_Prompt_
Find the line with "[Export RDF with" in the entries below. Repeat it, every following line, and the line with "clc (44, 1845)", exactly and with nothing added.

---------- Supplied information

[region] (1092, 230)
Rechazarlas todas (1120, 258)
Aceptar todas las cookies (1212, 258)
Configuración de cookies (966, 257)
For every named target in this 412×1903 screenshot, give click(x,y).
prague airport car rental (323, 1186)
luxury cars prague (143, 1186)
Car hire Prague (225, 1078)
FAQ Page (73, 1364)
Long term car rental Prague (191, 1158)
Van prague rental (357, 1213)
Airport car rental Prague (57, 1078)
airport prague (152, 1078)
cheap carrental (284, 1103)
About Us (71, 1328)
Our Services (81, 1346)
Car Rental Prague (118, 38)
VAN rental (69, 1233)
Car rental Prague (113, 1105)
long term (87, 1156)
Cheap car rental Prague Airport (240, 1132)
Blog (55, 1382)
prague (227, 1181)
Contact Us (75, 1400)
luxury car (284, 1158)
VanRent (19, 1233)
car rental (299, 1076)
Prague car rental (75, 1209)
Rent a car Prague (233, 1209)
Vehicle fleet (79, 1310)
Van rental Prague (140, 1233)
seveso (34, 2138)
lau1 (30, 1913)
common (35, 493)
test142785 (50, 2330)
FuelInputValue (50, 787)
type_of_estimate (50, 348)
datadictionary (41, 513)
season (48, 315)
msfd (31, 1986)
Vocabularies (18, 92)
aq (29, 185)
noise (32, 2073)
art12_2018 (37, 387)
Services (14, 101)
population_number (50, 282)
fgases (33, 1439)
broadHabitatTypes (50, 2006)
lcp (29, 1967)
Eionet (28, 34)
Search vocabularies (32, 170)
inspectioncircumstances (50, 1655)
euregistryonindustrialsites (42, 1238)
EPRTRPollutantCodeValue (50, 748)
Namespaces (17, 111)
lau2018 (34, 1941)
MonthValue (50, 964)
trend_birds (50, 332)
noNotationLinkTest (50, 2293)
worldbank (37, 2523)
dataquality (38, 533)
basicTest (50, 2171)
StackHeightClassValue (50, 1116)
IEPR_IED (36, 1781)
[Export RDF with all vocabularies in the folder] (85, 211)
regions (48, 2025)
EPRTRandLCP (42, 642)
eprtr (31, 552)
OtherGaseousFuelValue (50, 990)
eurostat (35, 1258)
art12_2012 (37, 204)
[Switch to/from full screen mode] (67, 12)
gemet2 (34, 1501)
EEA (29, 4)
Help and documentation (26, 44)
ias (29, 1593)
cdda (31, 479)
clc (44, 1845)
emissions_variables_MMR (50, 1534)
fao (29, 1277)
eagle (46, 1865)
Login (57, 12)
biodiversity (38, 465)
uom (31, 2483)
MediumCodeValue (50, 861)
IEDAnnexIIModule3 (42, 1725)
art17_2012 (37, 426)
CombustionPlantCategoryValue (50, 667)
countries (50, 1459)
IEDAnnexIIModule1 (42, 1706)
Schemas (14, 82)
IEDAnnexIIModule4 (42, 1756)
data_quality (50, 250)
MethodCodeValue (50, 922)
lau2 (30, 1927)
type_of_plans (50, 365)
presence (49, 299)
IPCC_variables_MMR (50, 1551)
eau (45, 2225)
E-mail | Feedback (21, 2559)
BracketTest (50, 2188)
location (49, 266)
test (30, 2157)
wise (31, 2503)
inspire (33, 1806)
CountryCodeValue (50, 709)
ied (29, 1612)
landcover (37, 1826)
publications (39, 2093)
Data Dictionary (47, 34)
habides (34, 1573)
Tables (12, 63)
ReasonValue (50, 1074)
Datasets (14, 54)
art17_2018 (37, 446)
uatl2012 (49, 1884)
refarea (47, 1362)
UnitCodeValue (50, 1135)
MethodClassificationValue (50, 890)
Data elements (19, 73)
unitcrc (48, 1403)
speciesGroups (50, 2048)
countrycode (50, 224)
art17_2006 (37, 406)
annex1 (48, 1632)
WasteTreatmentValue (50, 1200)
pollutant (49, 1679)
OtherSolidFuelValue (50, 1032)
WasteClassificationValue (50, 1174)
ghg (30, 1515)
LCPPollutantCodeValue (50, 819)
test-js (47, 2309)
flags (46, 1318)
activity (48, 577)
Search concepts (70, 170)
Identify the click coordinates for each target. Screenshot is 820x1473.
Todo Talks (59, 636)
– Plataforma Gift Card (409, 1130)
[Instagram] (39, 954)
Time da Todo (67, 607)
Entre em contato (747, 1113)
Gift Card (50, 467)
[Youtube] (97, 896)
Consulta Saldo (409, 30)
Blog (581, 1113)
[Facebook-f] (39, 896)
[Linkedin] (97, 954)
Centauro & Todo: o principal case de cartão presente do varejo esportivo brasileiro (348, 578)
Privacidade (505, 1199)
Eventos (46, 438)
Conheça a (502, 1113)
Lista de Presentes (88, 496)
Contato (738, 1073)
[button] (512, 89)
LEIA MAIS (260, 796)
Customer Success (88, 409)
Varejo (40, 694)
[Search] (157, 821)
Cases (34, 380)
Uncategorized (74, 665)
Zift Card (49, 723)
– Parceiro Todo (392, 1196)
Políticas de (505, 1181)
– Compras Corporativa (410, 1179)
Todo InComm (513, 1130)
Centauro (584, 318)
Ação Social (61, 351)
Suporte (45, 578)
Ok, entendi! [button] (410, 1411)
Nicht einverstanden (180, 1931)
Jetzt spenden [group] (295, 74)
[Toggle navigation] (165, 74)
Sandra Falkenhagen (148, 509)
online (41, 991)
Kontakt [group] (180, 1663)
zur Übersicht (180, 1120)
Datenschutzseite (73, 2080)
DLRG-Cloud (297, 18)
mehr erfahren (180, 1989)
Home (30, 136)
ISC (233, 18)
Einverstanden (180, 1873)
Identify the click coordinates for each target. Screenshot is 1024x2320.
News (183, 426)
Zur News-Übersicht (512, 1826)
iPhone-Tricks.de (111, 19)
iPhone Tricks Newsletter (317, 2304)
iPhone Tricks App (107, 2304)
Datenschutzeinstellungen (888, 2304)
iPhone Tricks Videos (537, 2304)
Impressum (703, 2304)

--------------------

_Task result_
[Export RDF with all vocabularies in the folder] (85, 211)
regions (48, 2025)
EPRTRandLCP (42, 642)
eprtr (31, 552)
OtherGaseousFuelValue (50, 990)
eurostat (35, 1258)
art12_2012 (37, 204)
[Switch to/from full screen mode] (67, 12)
gemet2 (34, 1501)
EEA (29, 4)
Help and documentation (26, 44)
ias (29, 1593)
cdda (31, 479)
clc (44, 1845)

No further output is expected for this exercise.